Der Bayerische Ministerpräsident Horst Seehofer hat bereits in seiner Regierungserklärung die Bedeutung einer klaren Wertorientierung als Fundament für unsere Gesellschaft hervorgehoben und ein Wertebündnis zwischen Erziehern, Lehrern und Partnern aus den Kirchen, der Wirtschaft, den Jugend- und Wohlfahrtsverbänden bis hin zu Sport, Ökologie und Kultur angekündigt.
Dieses Wertebündnis Bayern steht kurz vor seinem Auftakt. Am 1. März wird es in der Allerheiligen-Hofkirche in München offiziell aus der Taufe gehoben. Viele Bündnispartner sind diesem Wertebündnis bereits beigetreten. Sie haben sich auf das Ziel verständigt, jungen Menschen Handlungs- und Erfahrungsräume zu eröffnen, in denen sie Werte reflektieren, an Werten orientiertes Verhalten einüben und ihre Urteilsfähigkeit stärken können.
Meine Damen, „Ohne Frauen kein Land" - wenn Sie zurückblicken, dann wird deutlich, was dieses Motto eigentlich ist -
- nämlich nicht nur der Verweis auf die Gestaltung unserer ländlichen Lebenswelt durch die Frauen,
- und nicht nur der Verweis auf die große Bedeutung der Frauen, wenn es um den ländlichen Raum als sozialen Raum, als Raum des gesellschaftlichen Zusammenhalts geht.

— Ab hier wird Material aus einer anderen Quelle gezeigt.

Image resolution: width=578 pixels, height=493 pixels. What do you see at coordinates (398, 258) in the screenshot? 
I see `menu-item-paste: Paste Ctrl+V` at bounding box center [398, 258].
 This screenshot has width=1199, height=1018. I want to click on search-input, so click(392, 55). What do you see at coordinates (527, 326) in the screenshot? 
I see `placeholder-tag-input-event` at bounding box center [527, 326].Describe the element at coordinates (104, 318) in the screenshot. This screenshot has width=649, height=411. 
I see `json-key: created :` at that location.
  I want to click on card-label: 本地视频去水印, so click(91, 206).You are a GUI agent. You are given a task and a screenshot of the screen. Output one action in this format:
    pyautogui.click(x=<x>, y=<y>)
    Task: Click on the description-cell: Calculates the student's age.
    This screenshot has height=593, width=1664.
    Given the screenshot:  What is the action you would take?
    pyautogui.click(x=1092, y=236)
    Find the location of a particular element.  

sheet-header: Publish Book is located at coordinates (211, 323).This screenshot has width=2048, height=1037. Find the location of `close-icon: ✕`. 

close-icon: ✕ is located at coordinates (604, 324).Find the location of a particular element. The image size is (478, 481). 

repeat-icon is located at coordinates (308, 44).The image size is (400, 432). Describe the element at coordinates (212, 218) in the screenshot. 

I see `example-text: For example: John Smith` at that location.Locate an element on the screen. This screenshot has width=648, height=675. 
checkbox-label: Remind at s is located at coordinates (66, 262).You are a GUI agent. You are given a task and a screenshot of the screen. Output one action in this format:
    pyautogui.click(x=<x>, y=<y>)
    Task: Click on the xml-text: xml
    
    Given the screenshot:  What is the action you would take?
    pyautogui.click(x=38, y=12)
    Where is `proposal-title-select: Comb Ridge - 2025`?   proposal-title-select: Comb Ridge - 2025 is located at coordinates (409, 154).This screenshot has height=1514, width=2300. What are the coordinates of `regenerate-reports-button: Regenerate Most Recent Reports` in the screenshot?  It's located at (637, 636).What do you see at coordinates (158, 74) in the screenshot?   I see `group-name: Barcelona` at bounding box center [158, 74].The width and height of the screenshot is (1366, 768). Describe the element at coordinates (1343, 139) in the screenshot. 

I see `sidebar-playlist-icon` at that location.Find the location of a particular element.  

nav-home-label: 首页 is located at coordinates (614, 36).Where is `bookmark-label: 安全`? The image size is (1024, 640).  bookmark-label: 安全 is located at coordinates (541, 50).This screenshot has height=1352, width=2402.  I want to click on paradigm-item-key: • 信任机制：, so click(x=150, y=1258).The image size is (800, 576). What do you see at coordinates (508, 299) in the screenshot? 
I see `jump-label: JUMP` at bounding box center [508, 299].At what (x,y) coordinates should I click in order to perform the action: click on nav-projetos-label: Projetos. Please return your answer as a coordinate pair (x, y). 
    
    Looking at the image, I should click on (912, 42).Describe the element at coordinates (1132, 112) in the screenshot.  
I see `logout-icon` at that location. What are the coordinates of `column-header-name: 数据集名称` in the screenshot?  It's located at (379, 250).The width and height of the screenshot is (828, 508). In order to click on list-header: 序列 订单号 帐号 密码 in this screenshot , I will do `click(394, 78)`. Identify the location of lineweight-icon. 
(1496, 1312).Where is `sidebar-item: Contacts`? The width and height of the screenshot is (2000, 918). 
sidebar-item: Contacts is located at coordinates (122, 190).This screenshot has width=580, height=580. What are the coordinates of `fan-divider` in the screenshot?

- Dieses Motto ist darüber hinaus die Aussage, dass die Gestaltungskraft und der Gemeinschaftssinn, die Wirkkraft und die Werteorientierung, die Klugheit und die Kreativität eben dieser Frauen Garant sind für eine gute Zukunft dieses unseres ländlichen Raumes - eines Raumes, der uns allen eine so liebe und so teure Heimat ist.
In diesem positiven und zukunftsträchtigen Sinne: Von Herzen alles Gute! Vielen Dank für Ihre Aufmerksamkeit.